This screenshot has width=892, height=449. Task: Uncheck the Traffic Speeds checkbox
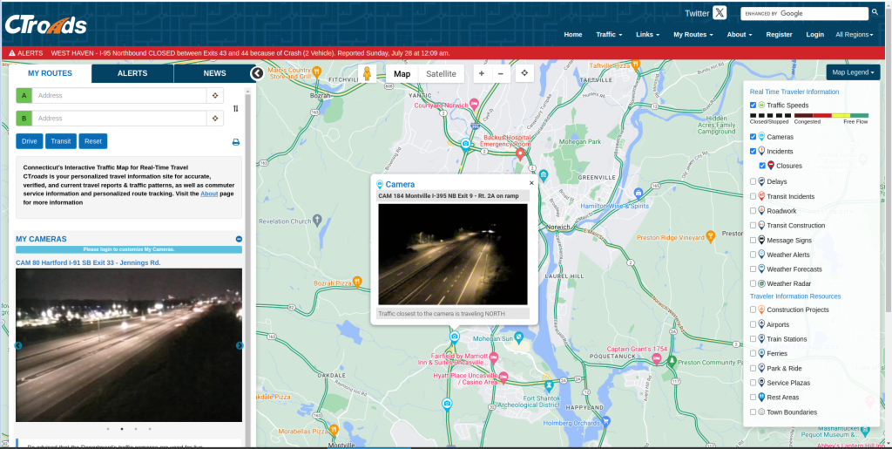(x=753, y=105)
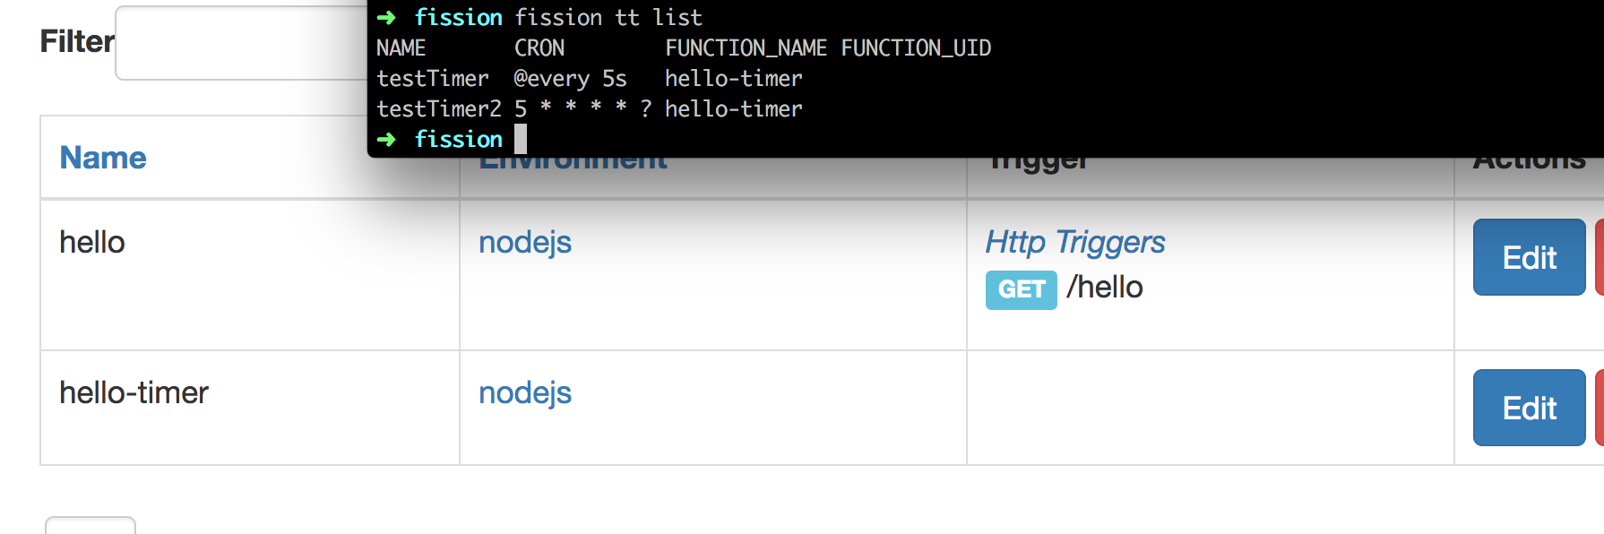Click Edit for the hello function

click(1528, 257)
* * *
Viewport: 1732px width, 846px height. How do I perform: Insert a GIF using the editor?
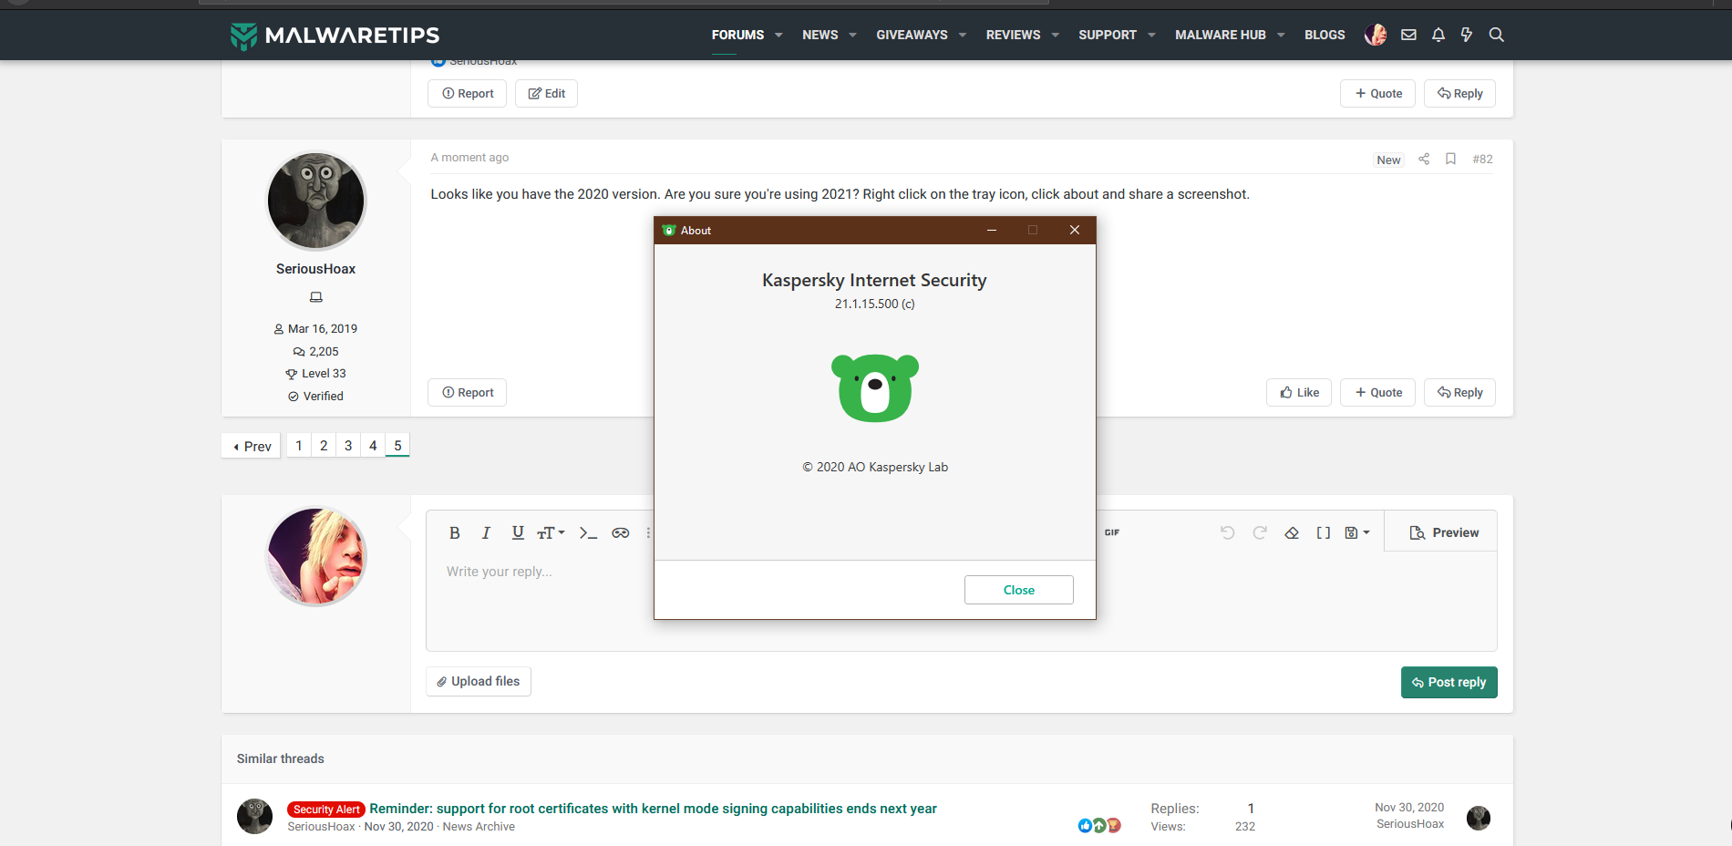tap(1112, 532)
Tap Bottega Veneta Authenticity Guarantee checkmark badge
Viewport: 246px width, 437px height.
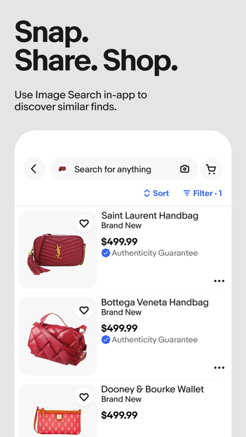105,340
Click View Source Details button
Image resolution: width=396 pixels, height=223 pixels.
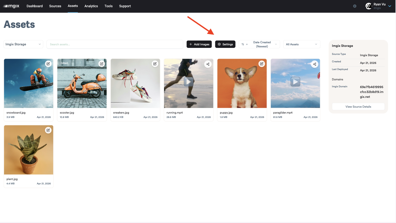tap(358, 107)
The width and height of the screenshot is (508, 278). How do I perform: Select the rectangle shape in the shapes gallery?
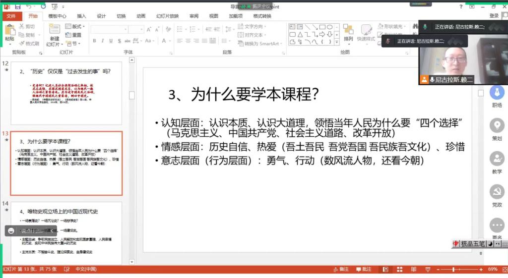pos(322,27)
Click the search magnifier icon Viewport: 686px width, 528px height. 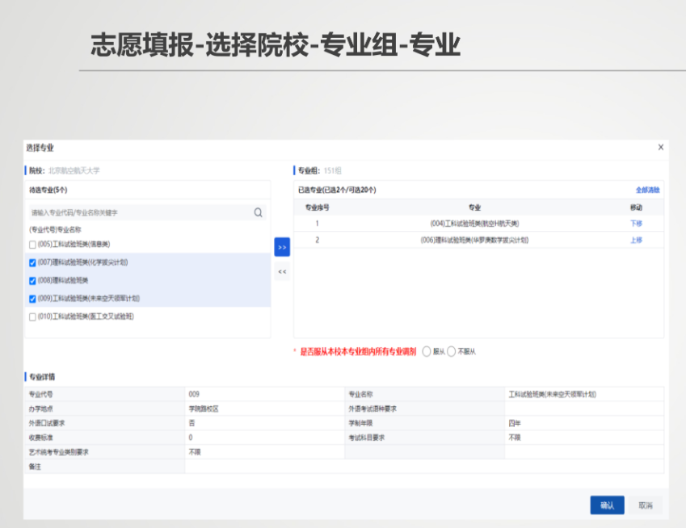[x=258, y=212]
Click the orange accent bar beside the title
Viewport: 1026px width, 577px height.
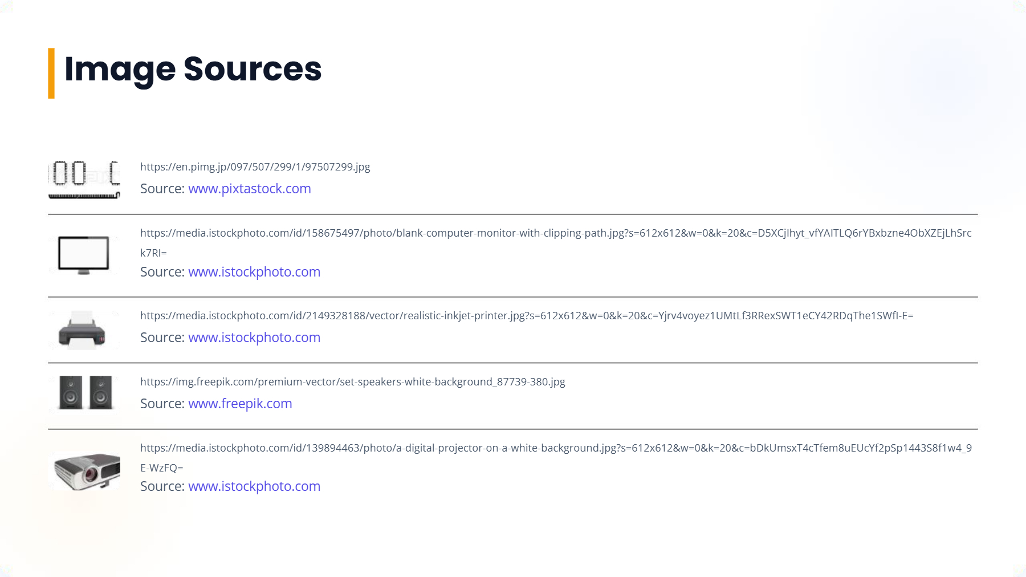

▶ _About this exercise_: Look above for the line with "Viewport: 1732px width, 846px" and copy exactly from it through the line with "Click View Source Details button", both included. Omit the pictures.

▶ _Worked solution_:
Viewport: 1732px width, 846px height. How do I perform: Insert a GIF using the editor?
tap(1112, 532)
Tap Bottega Veneta Authenticity Guarantee checkmark badge
Viewport: 246px width, 437px height.
105,340
Click View Source Details button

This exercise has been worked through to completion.